[ABOUT THIS TASK] Pull out all lines from the listing below in which the word "height" appears.

*** Opening of RECORDS SHOWN ***

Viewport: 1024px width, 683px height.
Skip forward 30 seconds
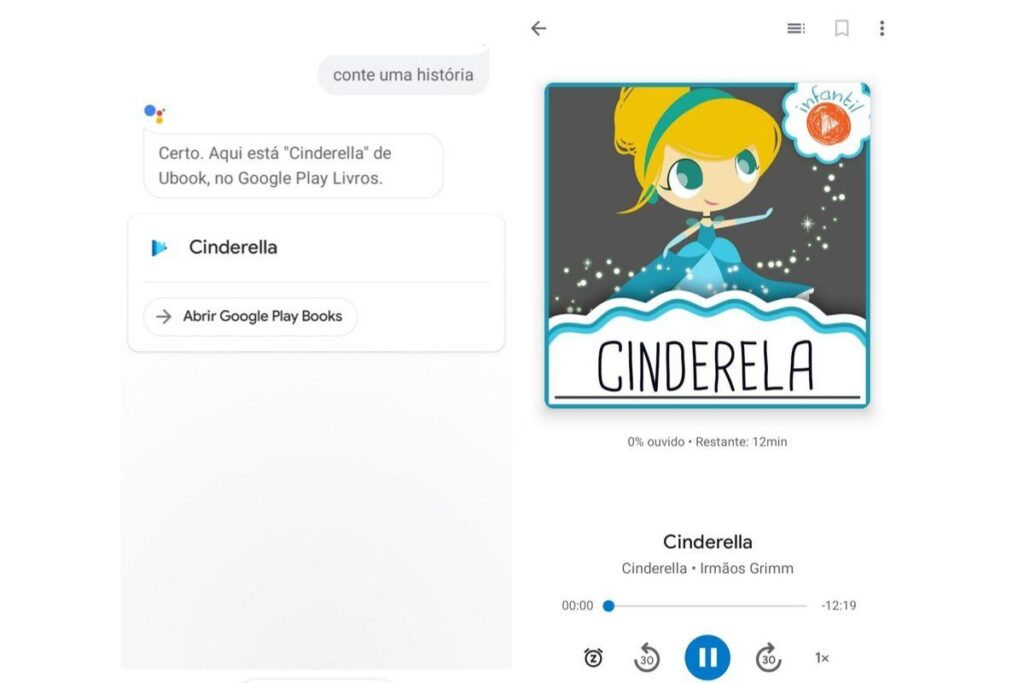pos(768,657)
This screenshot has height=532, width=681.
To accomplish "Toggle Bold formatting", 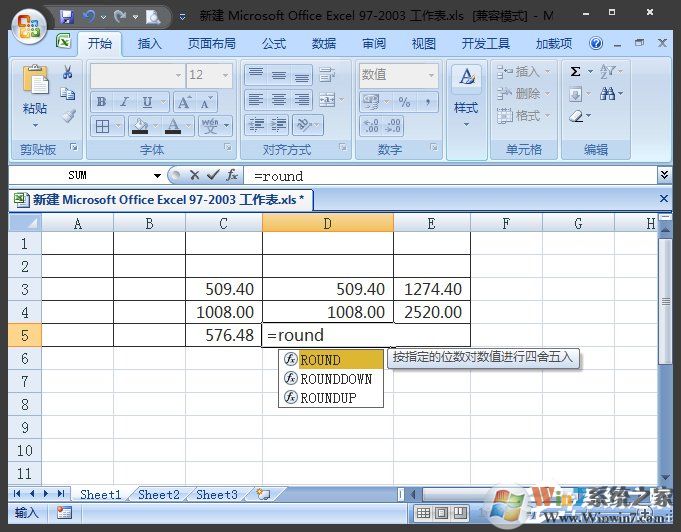I will coord(101,102).
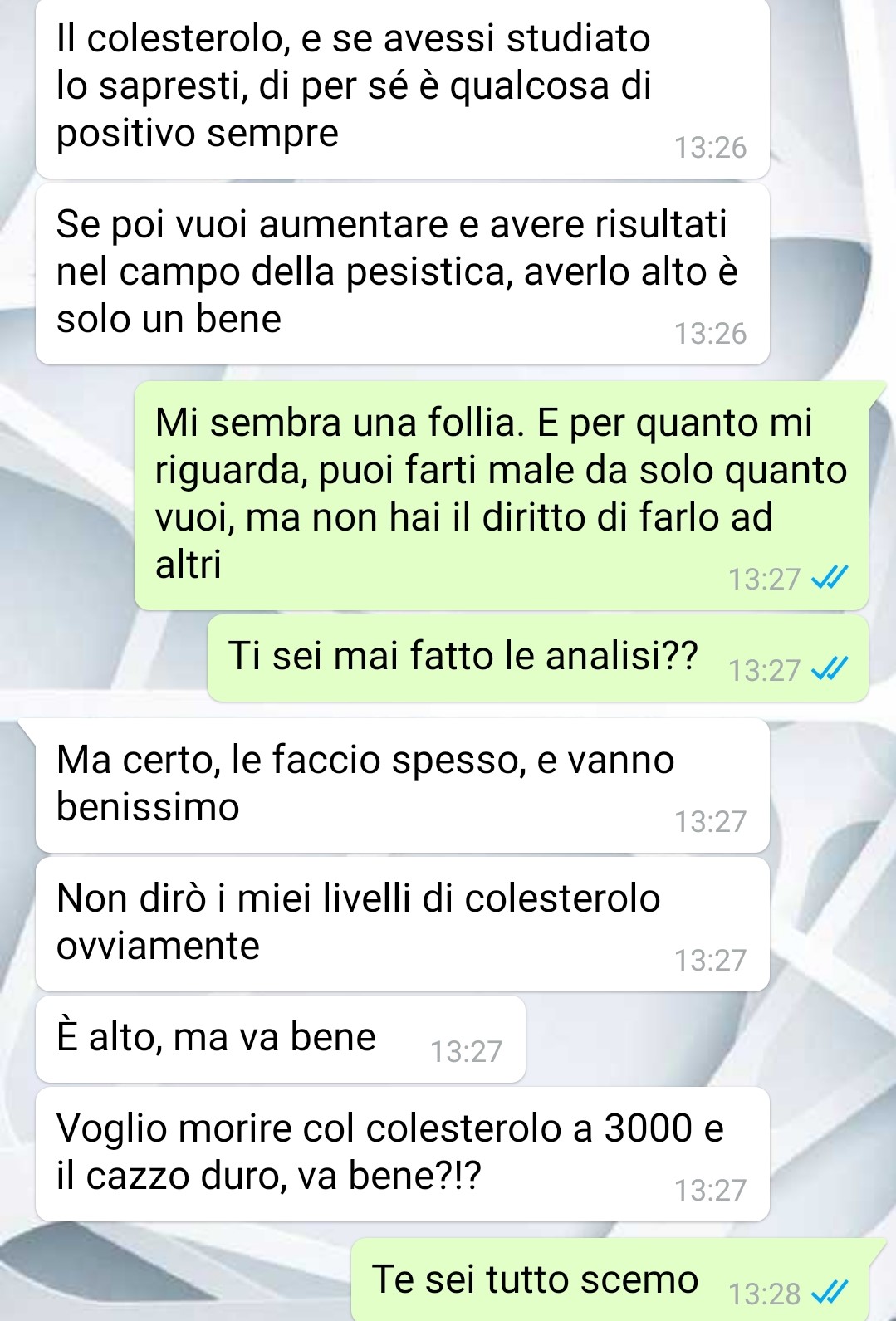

*** Close of RECORDS SHOWN ***

[RESPONSE FOR THIS EXERCISE]
Viewport: 1024px width, 683px height.
This screenshot has height=532, width=681.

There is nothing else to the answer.